Thursday, August 30, 2012

Six In The Morning


Non-Aligned Summit: Iran denies seeking nuclear weapons

 Iran's Supreme Leader Ayatollah Ali Khamenei has opened a summit of the Non-Aligned Movement by saying his country is not seeking nuclear weapons.

The BBC 30 August 2012
Speaking as leaders and delegates of 50 countries gathered in Tehran, he also accused the US of "bullying" the world. The crisis in Syria is on the agenda for the two-day summit, as are human rights and nuclear disarmament. Egypt's President Mohammed Mursi is attending - the first visit to Iran by an Egyptian leader since 1979. The Non-Aligned Movement (Nam) was established in 1961 by countries that wanted to counterbalance the dominance of the US and Soviet Union during the Cold War.


Water crisis will make Gaza strip 'unliveable'
Banks must approve plans for a $500m desalination plant that would provide a new water supply, conference hears

John Vidal in Stockholm guardian.co.uk, Thursday 30 August 2012 07.00 BST
The Gaza strip faces a water crisis that will soon make it "unliveable" unless plans for a $500m desalination plant are approved by banks, delegates at a water conference in Stockholm were told this week. Water for the 1.6 million people – half of them children and two-thirds refugees – who live in just 365 sq km of land bordering the Mediterranean comes entirely from the shallow coastal aquifer shared between Gaza, Israel and Egypt, which is only partly replenished each year by rainfall. Decades of overpumping and heavy pollution from salts and waste water has left the aquifer highly degraded and in danger of irreparable damage.

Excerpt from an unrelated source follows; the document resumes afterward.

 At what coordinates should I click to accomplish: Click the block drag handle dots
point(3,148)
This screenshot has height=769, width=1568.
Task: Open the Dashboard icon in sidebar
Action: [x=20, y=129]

Miners charged with murder – of colleagues shot dead by police
Lawyers say 270 workers will not get fair trial over strike massacre and demand their release

ALEX DUVAL SMITH THURSDAY 30 AUGUST 2012
State prosecutors have charged 270 strikers arrested at Marikana platinum mine with the murder of 34 colleagues. The arrests went ahead despite confirmation that the victims were shot dead by police, in the latest setback to prospects of peace in the South African mining industry. The strike at Marikana that called for 3,000 rock drillers to have their monthly pay increased to 12,500 rand (£940) has led to a total of 44 deaths, including those of two policemen and two security guards. In shocking scenes on 16 August, police opened fire on a group of miners, killing 34 and injuring 78.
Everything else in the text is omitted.